(Saved entries)

++++++++++++++++++++

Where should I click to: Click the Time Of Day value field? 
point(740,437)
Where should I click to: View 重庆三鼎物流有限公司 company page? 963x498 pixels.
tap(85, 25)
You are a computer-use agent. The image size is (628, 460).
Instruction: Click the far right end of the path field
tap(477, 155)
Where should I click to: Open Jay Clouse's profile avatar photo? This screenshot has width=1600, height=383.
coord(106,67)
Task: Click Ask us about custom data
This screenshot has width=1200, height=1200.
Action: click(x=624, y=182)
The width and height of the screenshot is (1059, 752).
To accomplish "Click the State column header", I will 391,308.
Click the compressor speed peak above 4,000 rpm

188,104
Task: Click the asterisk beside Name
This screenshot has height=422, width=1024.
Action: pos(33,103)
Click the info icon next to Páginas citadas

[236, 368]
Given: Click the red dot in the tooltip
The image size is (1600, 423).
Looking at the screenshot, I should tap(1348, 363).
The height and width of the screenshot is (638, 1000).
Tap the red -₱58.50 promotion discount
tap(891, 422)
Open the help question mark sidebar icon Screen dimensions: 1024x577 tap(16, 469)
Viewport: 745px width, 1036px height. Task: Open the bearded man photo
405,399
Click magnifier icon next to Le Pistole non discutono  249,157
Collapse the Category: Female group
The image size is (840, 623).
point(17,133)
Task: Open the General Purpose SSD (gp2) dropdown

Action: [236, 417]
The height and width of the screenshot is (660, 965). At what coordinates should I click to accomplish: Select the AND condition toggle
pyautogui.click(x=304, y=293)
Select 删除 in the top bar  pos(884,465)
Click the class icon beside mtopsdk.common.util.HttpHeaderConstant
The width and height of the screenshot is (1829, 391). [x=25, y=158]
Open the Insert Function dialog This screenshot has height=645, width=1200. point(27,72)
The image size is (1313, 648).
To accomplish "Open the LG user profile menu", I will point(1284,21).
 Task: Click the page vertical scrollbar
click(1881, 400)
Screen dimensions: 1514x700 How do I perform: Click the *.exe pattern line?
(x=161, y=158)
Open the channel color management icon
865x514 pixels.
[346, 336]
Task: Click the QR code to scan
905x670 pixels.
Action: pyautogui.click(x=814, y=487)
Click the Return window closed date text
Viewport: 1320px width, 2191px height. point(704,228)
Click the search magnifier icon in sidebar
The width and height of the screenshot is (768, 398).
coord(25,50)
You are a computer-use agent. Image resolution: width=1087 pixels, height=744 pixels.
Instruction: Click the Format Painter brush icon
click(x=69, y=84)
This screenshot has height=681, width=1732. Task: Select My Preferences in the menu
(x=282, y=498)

++++++++++++++++++++

What the exercise asks: All of the data above must be repeated exactly.

Exercise output:
Where should I click to: Click the Time Of Day value field? 
point(740,437)
Where should I click to: View 重庆三鼎物流有限公司 company page? 963x498 pixels.
tap(85, 25)
You are a computer-use agent. The image size is (628, 460).
Instruction: Click the far right end of the path field
tap(477, 155)
Where should I click to: Open Jay Clouse's profile avatar photo? This screenshot has width=1600, height=383.
coord(106,67)
Task: Click Ask us about custom data
This screenshot has width=1200, height=1200.
Action: click(x=624, y=182)
The width and height of the screenshot is (1059, 752).
To accomplish "Click the State column header", I will 391,308.
Click the compressor speed peak above 4,000 rpm

188,104
Task: Click the asterisk beside Name
This screenshot has height=422, width=1024.
Action: pos(33,103)
Click the info icon next to Páginas citadas

[236, 368]
Given: Click the red dot in the tooltip
The image size is (1600, 423).
Looking at the screenshot, I should tap(1348, 363).
The height and width of the screenshot is (638, 1000).
Tap the red -₱58.50 promotion discount
tap(891, 422)
Open the help question mark sidebar icon Screen dimensions: 1024x577 tap(16, 469)
Viewport: 745px width, 1036px height. Task: Open the bearded man photo
405,399
Click magnifier icon next to Le Pistole non discutono  249,157
Collapse the Category: Female group
The image size is (840, 623).
point(17,133)
Task: Open the General Purpose SSD (gp2) dropdown

Action: [236, 417]
The height and width of the screenshot is (660, 965). At what coordinates should I click to accomplish: Select the AND condition toggle
pyautogui.click(x=304, y=293)
Select 删除 in the top bar  pos(884,465)
Click the class icon beside mtopsdk.common.util.HttpHeaderConstant
The width and height of the screenshot is (1829, 391). [x=25, y=158]
Open the Insert Function dialog This screenshot has height=645, width=1200. point(27,72)
The image size is (1313, 648).
To accomplish "Open the LG user profile menu", I will point(1284,21).
 Task: Click the page vertical scrollbar
click(1881, 400)
Screen dimensions: 1514x700 How do I perform: Click the *.exe pattern line?
(x=161, y=158)
Open the channel color management icon
865x514 pixels.
[346, 336]
Task: Click the QR code to scan
905x670 pixels.
Action: pyautogui.click(x=814, y=487)
Click the Return window closed date text
Viewport: 1320px width, 2191px height. point(704,228)
Click the search magnifier icon in sidebar
The width and height of the screenshot is (768, 398).
coord(25,50)
You are a computer-use agent. Image resolution: width=1087 pixels, height=744 pixels.
Instruction: Click the Format Painter brush icon
click(x=69, y=84)
This screenshot has height=681, width=1732. Task: Select My Preferences in the menu
(x=282, y=498)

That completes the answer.